Let's go through the OS window
Here's a little riddle: have you ever tried to sell a PC without Windows pre-loaded? Apple dealers and other smart alecs, don't bother to answer.
If, though, you include yourself among the 90 per cent of PC dealers whose machines come ready installed with Windows, don't be too surprised if some of your customers soon start demanding a refund.
Early February is the month identified by lobby group the Windows Refund Centre for supporters to blitz their PC suppliers with demands for reimbursement. The idea is simple: a clause in Microsoft's licensing agreement stipulates that unless users accept terms not to violate the software or pirate it, then the licence is invalidated. But then, because most US licence agreements must legally provide an opt-out provision covering just such situations, Microsoft's licences generally add that users should return to their suppliers 'any unused products for a refund'.

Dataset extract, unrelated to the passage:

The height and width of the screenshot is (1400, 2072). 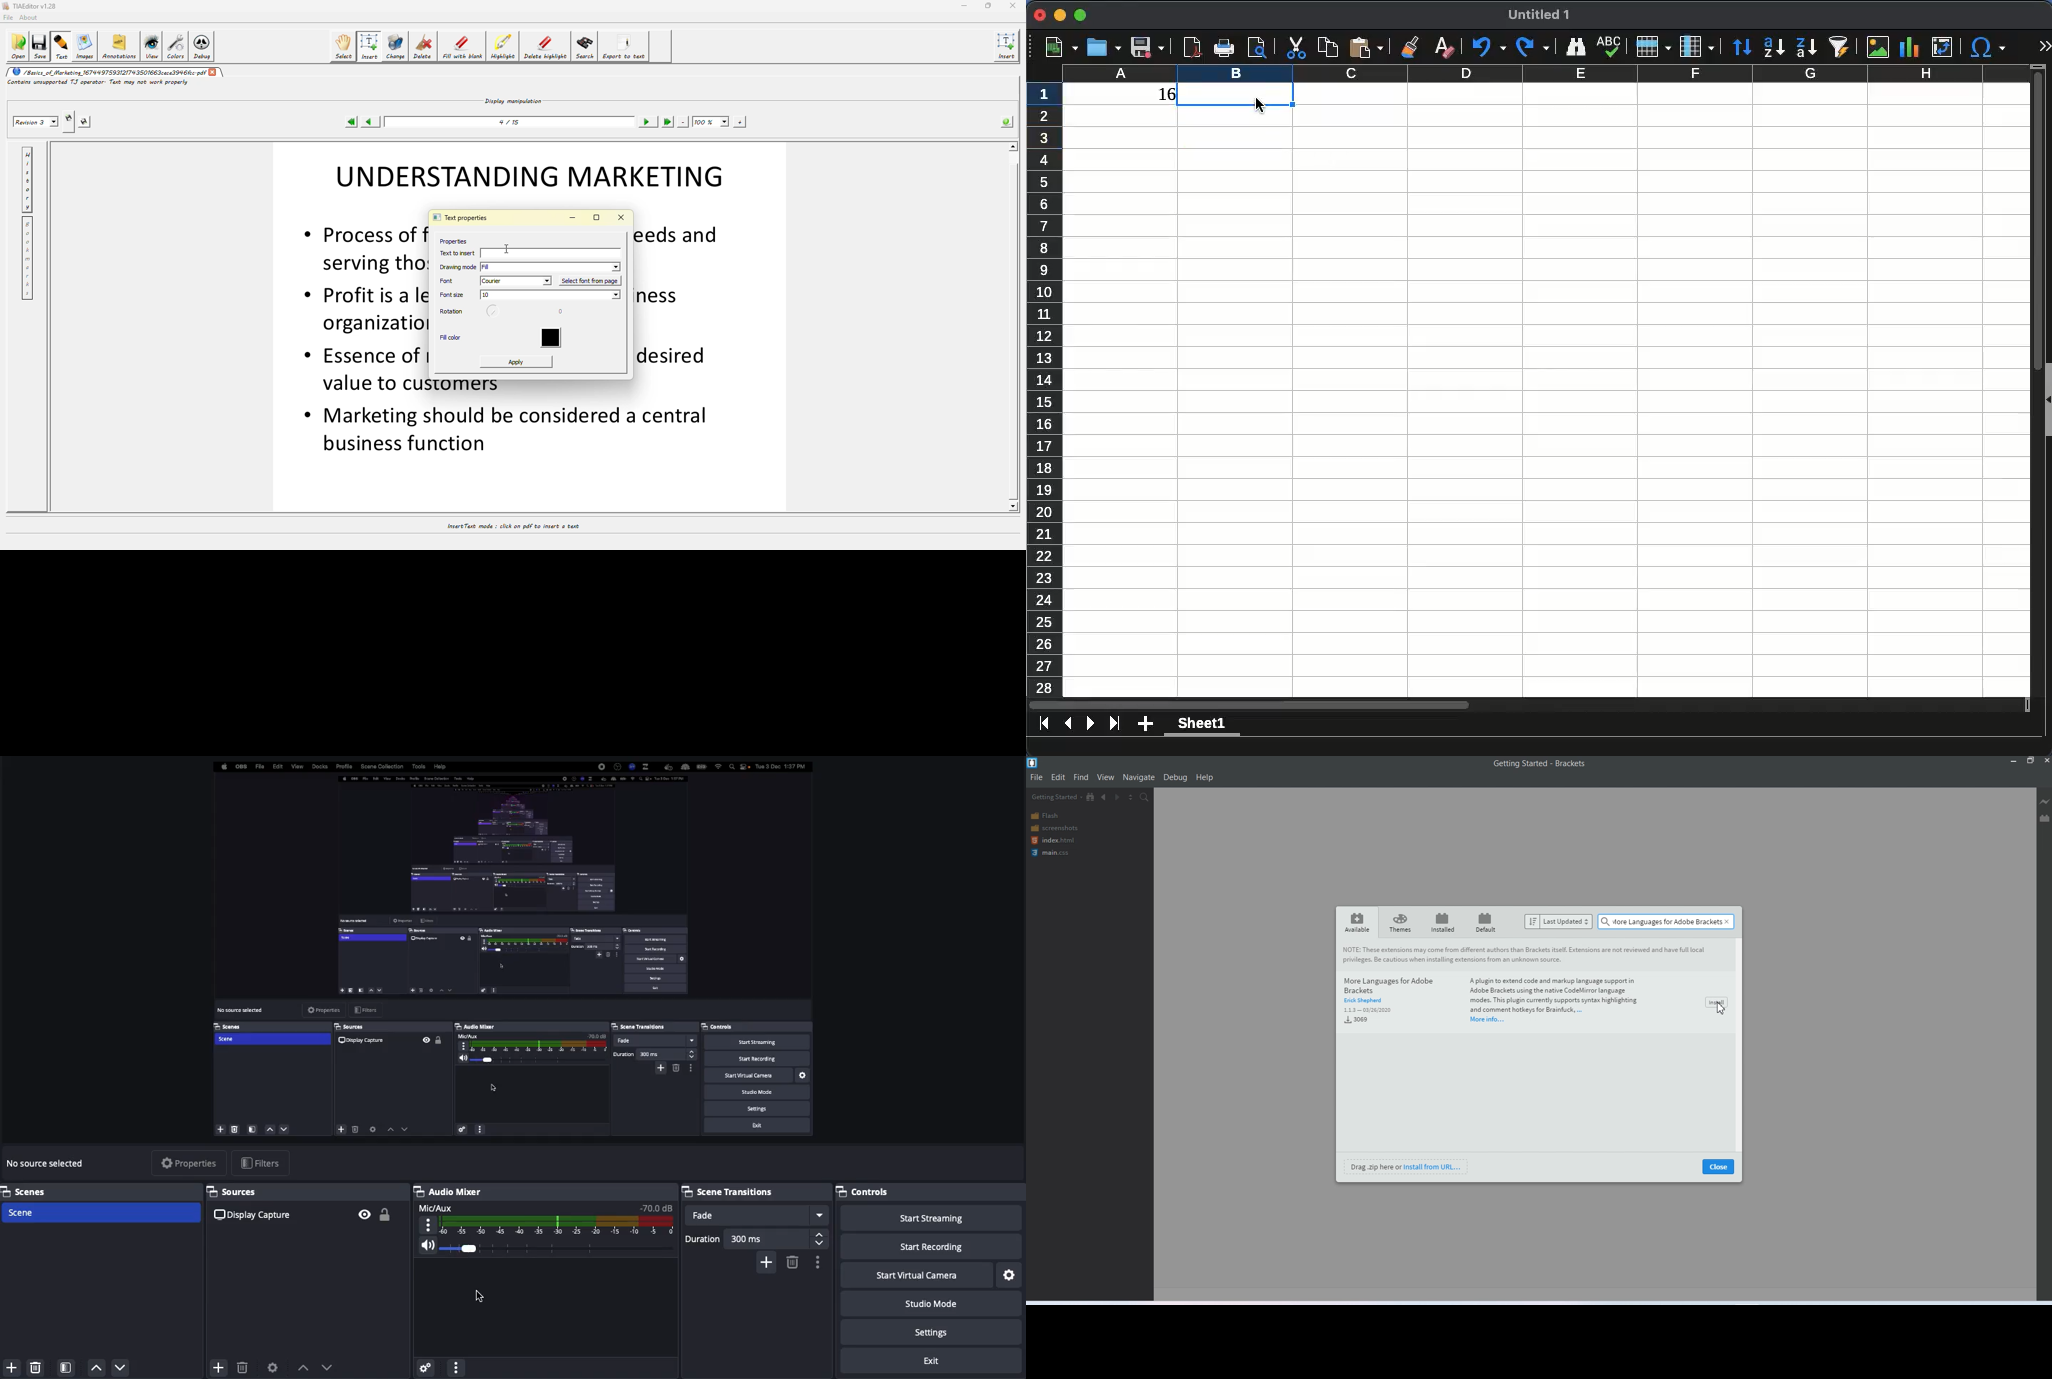 What do you see at coordinates (753, 1237) in the screenshot?
I see `Duration` at bounding box center [753, 1237].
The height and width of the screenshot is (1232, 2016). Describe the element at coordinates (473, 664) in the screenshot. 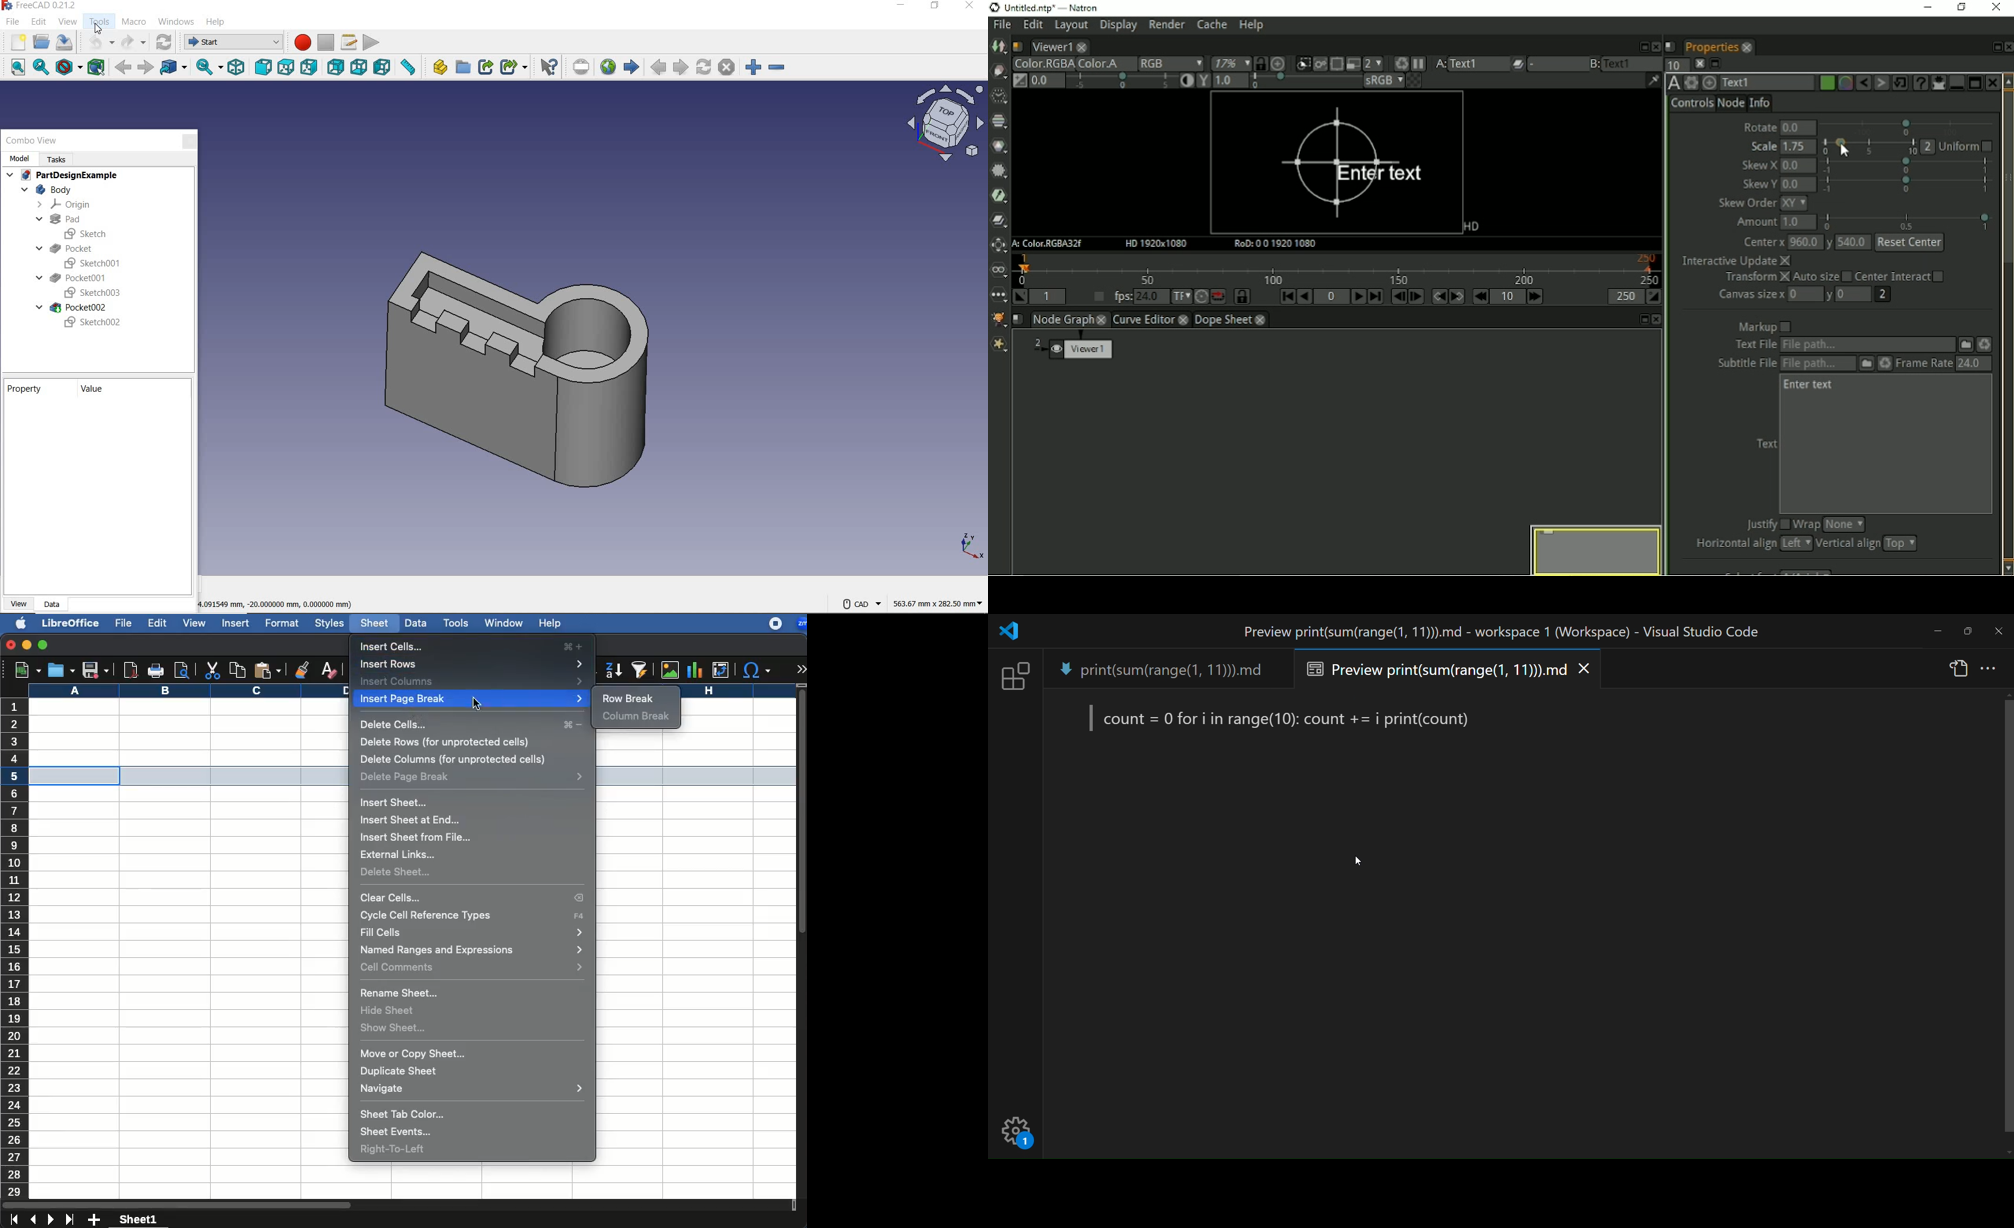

The catch-22, of course, is that unless you want a PC that blinks at you but is more brain-dead than a lobotomised bouncer, there is little option other than to accept Microsoft's ultimatum. At least, that has been the situation up until now.
Upsetting matters is the free, Unix-like operating system Linux. Although there's no suggestion it could yet challenge the dominance of, say, NT, the fact that software companies such as Oracle, Sun and Sybase are porting their products to it means that at least it's a runner. That it comes in versions for all the main processor platforms only adds to its fast-growing popularity.
All of which brings us back to Refund Day. If you have, for example, an Intel PC and you want to run Linux, why should you be forced to pay for the Windows OS by default?
Giving a boost to the pro-Linux brigade is the tale of Geoffrey Bennett, an Australian who recently protested that - despite Microsoft's licensing refund clause - he had a real fight to get a bean in compensation. His notebook supplier Toshiba eventually capitulated and refunded him Aus$110 for the unused software. Since then, Bennett's case has become a Linux cause celebre and could form the basis of fresh action against Microsoft.
The Seattle software giant's interpretation of all this is, of course, somewhat different. It argues that OEMs are free to preload any operating system of their choice. If they choose Windows, it follows that anyone who opts to buy one of their machines will get the Microsoft OS as a fait accompli. Microsoft also posits that any matter of a refund is between users and their suppliers, anyway. This kind of talk won't resolve where the channel stands should Linux aficionados start demanding a refund.
PCs - like chocolates - come shrinkwrapped with the inevitable soft centres, even if the lack of choice isn't always to everyone's taste. As for consensus on flavour, that's best left to market forces.
Dave Evans is a freelance IT journalist.